*TASK REQUIREMENTS*
Everything from the line with "Given: Select the green plant stems thumbnail" through the final line of the listing below must be retyped exactly, apart from the pictures.
━━━━━━━━
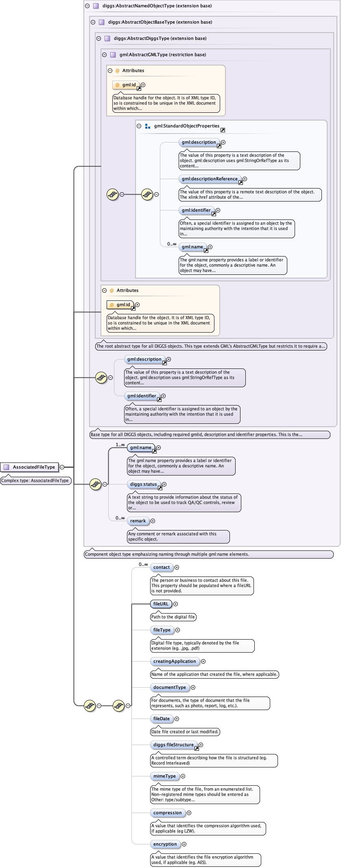
Task: Click the jump arrow on gml:StandardObjectProperties
Action: [x=223, y=130]
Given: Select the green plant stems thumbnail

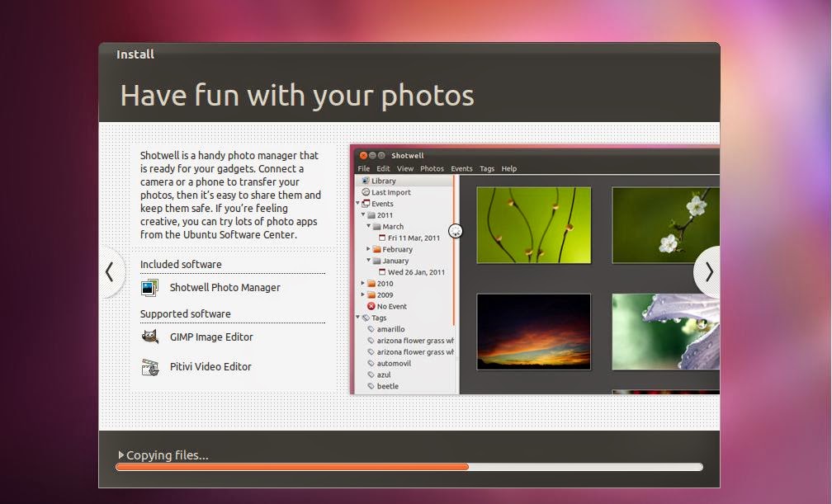Looking at the screenshot, I should pyautogui.click(x=534, y=225).
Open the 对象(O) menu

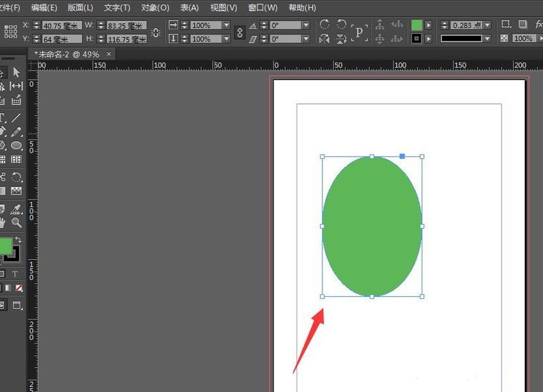[155, 7]
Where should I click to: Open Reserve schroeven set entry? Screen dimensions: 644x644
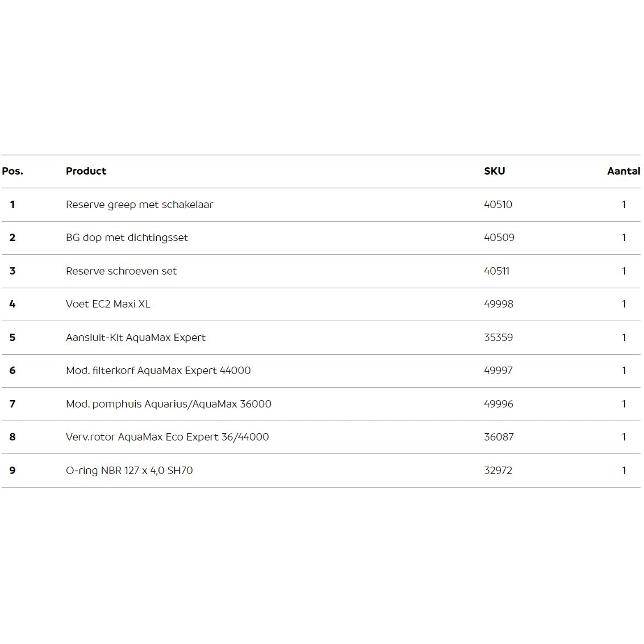coord(121,271)
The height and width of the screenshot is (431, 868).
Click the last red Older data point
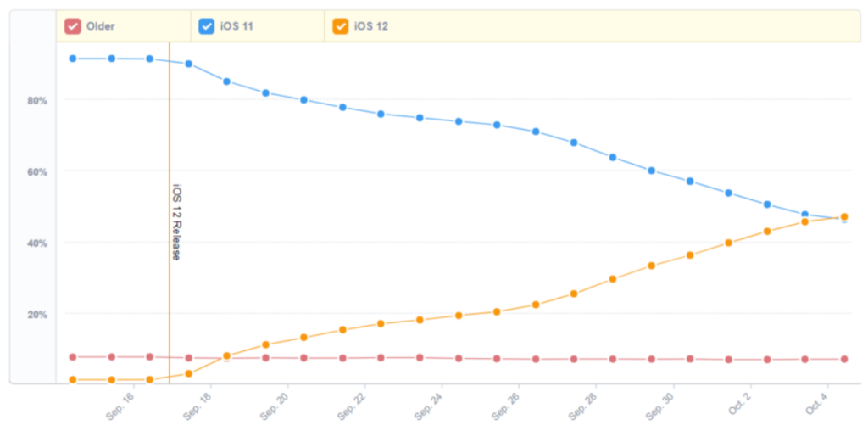[843, 359]
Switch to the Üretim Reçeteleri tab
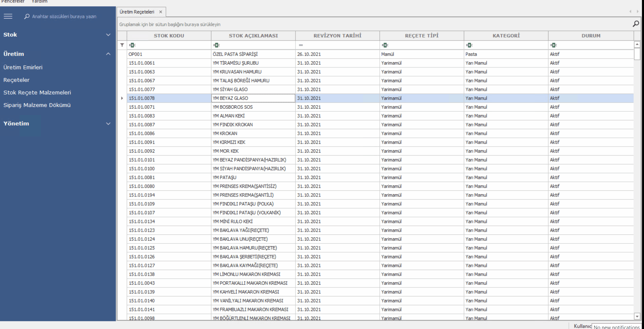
━━━━━━━━
*TASK OUTPUT*
Given: Select the green plant stems thumbnail

Looking at the screenshot, I should pyautogui.click(x=534, y=225).
Open the 对象(O) menu

[155, 7]
Where should I click to: Open Reserve schroeven set entry? Screen dimensions: 644x644
coord(121,271)
The height and width of the screenshot is (431, 868).
Click the last red Older data point
[843, 359]
Switch to the Üretim Reçeteleri tab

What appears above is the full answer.